Payola: The Next Big Storm?
David H. Solomon -- Broadcasting & Cable, 7/31/2005 8:00:00 PM
Like the “perfect storm” that led to the strongest indecency crackdown in FCC history, recent events could produce a wave of aggressive FCC enforcement of payola and related sponsorship-identification rules. Broadcasters ought to take protective action, and the FCC needs to be careful not to interfere with broadcasters' editorial discretion and First Amendment rights.
Nearly two years ago, FCC Commissioner Jonathan Adelstein began calling for more FCC action on payola and sponsorship identification. Recently, a series of high-profile revelations have focused attention on government- sponsored video news releases (VNRs); columnists or experts being paid to tout products or political positions on the air; gifts from record promoters to disk jockeys; and plain old “pay for play.” Some have questioned whether program producers, promoters and others are making the required disclosures to broadcasters and whether broadcasters are exercising enough diligence about on-air disclosures. An advocacy group began a campaign to flood the FCC with e-mails about the issue. Congress held hearings, and enactment of VNR legislation appears imminent. New York Attorney General Eliot Spitzer last week announced a $10 million settlement with Sony BMG Music Entertainment regarding “gifts” to radio stations for airplay.

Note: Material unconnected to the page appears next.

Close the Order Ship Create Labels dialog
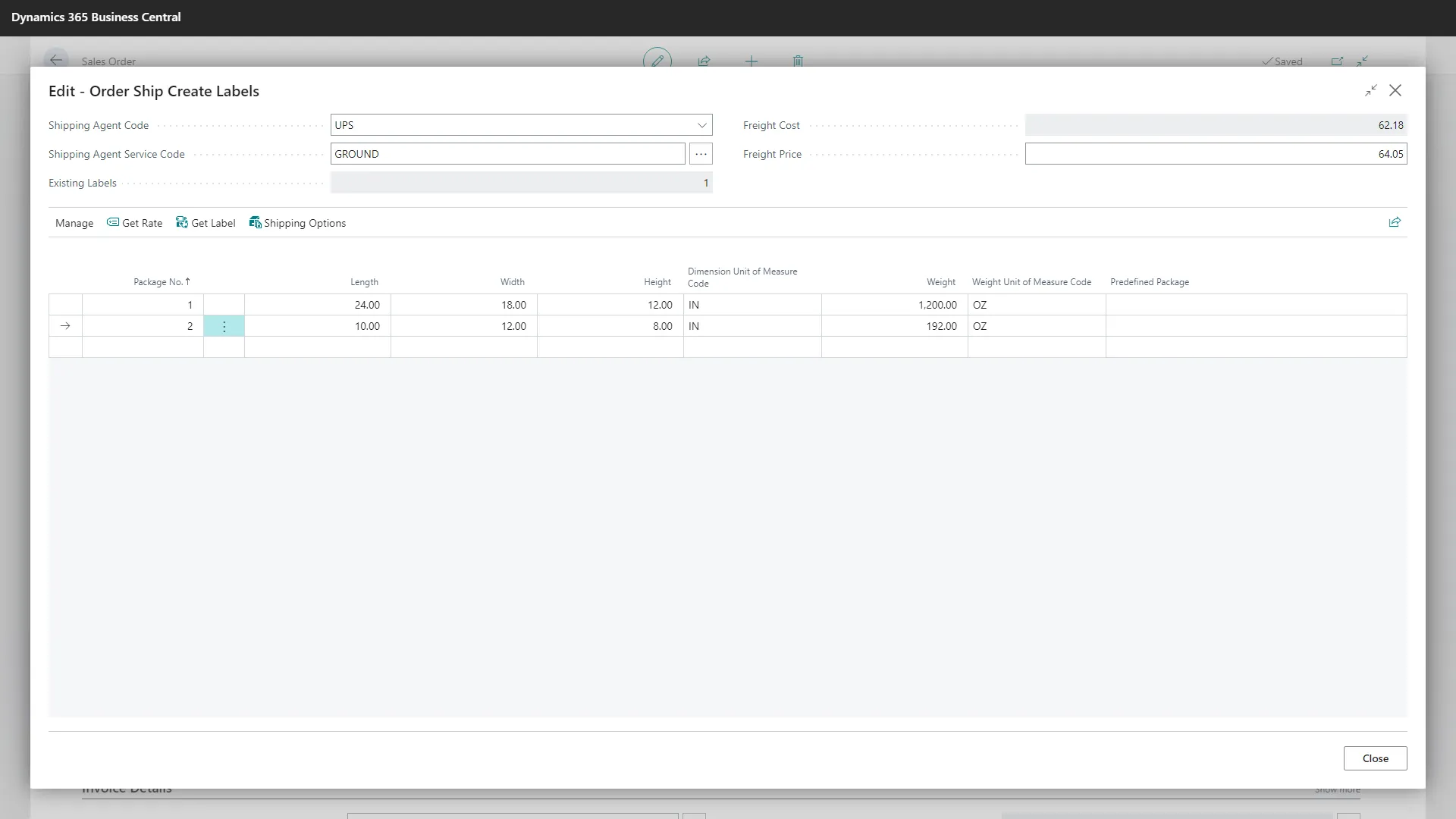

The FCC has announced two payola/sponsorship-ID investigations—involving Armstrong Williams and “pay for play” allegations at a radio station in Buffalo, N.Y.—and released a public notice strongly warning broadcasters (and others) about their disclosure and due-diligence responsibilities regarding VNRs. This spring, Commissioner Adelstein encouraged members of the public to file complaints in what he referred to as a “neighborhood-watch” approach to payola/sponsorship-ID enforcement. More recently, he called for an FCC investigation as a follow-up to the New York settlement.
It is unclear whether this is the tipping point for a new round of FCC investigations. In any event, broadcasters certainly should promptly take steps to ensure they are complying with the law. This means disclosing payment or consideration (even to others) to air program material, and reasonable diligence to find out about such payments from their employees and program suppliers. It also means redoubling efforts to learn about and disclose sources of program material that is political or involves controversial issues, even if it is provided for free. Compliance by broadcasters now may forestall the need for strong FCC enforcement later.
If the FCC decides to move more aggressively in enforcing payola and sponsorship-identification rules, it would be wise to be sensitive to the editorial discretion and First Amendment rights of broadcasters, particularly relating to news and public-affairs programming. And overly burdensome interpretations of disclosure rules, or stricter requirements, could deter broadcasters from airing certain news and public-affairs programs that would serve the public interest, and may even run afoul of the First Amendment.